HUAJUAPAN DE LEÓN, Oaxaca.- Desde el domingo pasado y hasta este sábado 18 de marzo, los indígenas triquis se reúnen en el centro ceremonial –San Juan Copala--, en donde rinden culto a su santo patrón, Tata Chú, que se festeja el tercer viernes de Cuaresma.
Con la instalación de la plaza mayor, los habitantes de comunidades circunvecinas como son: Guadalupe Tilapa, Rastrojo Copala, Cruz Chiquita, La Sabana y muchas más, inicia la fiesta en honor a Tata Chú, en donde las mujeres bailan para rendir culto al padre creador, además de que afuera de la iglesia se ofrece la bebida de los dioses –el mezcal— y la banda no deja de tocar, pues hay fiesta en la comunidad.
Regresan los migrantes
El jueves, día de vísperas de la fiesta grande, los nativos de este lugar, quienes viven en la Ciudad de México, Oaxaca, Puebla o quienes habitan en Estados Unidos, regresan y lo primero que hacen es llegar a la iglesia para poder dar gracias, entonces hacen una manda y quienes quieren un carro, casa, novia –dependiendo de la petición— acuden al santuario.
Para que la fiesta siga, la imagen religiosa es sacada de su nicho y entonces toda la comunidad asiste a la peregrinación como símbolo de veneración y de esta manera llega el día mayor, en donde la pirotecnia juega un papel fundamental, pues, además de vestir las fiestas, anuncian el encuentro de los triquis.
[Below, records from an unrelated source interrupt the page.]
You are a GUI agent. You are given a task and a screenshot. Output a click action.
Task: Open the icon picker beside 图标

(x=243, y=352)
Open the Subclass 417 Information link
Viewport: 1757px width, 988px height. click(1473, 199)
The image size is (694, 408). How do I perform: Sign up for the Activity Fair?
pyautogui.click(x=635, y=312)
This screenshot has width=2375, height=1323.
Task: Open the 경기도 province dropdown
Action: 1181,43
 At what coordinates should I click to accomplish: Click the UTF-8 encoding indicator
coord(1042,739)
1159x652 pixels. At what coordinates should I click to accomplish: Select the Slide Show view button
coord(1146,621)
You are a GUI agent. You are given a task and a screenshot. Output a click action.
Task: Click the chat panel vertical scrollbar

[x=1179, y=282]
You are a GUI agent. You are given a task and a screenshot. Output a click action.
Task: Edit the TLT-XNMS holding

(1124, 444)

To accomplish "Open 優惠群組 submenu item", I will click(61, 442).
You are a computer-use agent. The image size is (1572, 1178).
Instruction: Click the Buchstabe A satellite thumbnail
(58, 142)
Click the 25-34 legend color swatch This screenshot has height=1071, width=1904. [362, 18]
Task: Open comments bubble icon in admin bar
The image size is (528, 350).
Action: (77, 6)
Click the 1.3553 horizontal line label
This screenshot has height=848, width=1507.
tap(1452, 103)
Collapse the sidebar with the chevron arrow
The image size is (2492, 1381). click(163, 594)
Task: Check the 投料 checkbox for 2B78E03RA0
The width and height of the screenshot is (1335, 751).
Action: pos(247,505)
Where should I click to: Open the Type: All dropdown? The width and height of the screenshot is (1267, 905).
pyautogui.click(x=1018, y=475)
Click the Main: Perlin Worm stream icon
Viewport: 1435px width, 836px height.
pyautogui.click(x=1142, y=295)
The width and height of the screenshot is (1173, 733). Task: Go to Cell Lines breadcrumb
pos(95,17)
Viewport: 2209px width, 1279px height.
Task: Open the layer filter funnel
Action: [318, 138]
Cuentan los habitantes que Tata Chú es vestido con su traje de gala, el cual suele ser como el huipil rojo de la etnia triqui; entonces, los mayordomos invitan a todos los asistentes a degustar de los alimentos, como son: el mole de res, las embarradas de mole, cerveza, pulque y mezcal, para que en la noche todos los lugareños asistan al baile con el que cierran las celebraciones.
Festejan los viernes de Cuaresma
Cada viernes de Cuaresma, la región Triqui desarrolla festividades en honor a Tata Chú; el cuarto viernes corresponderá a Rastrojo Copala, comunidad en donde se fundó la organización del Movimiento Unificador de Lucha Triqui (MULT) y quienes están pidiendo a las autoridades estatales que implementen un operativo especial en la zona para que los visitantes de estas tierras se sientan seguros de llegar a estas comunidades, en donde desde hace muchos años regresó la paz.
Para las festividades del cuarto viernes, la plaza es trasladada hasta Rastrojo y ya ahí, las mujeres desarrollan lo que se conoce como el truque, que es el intercambio de productos, entre los productos más cambiados destacan; la calaza, huitlacoche, mole, carne seca de chivo o res, panes y bebidas como el mezcal.
Como cada año, la comunidad se reúne en la plaza central y se eligen a los nuevos mayordomos.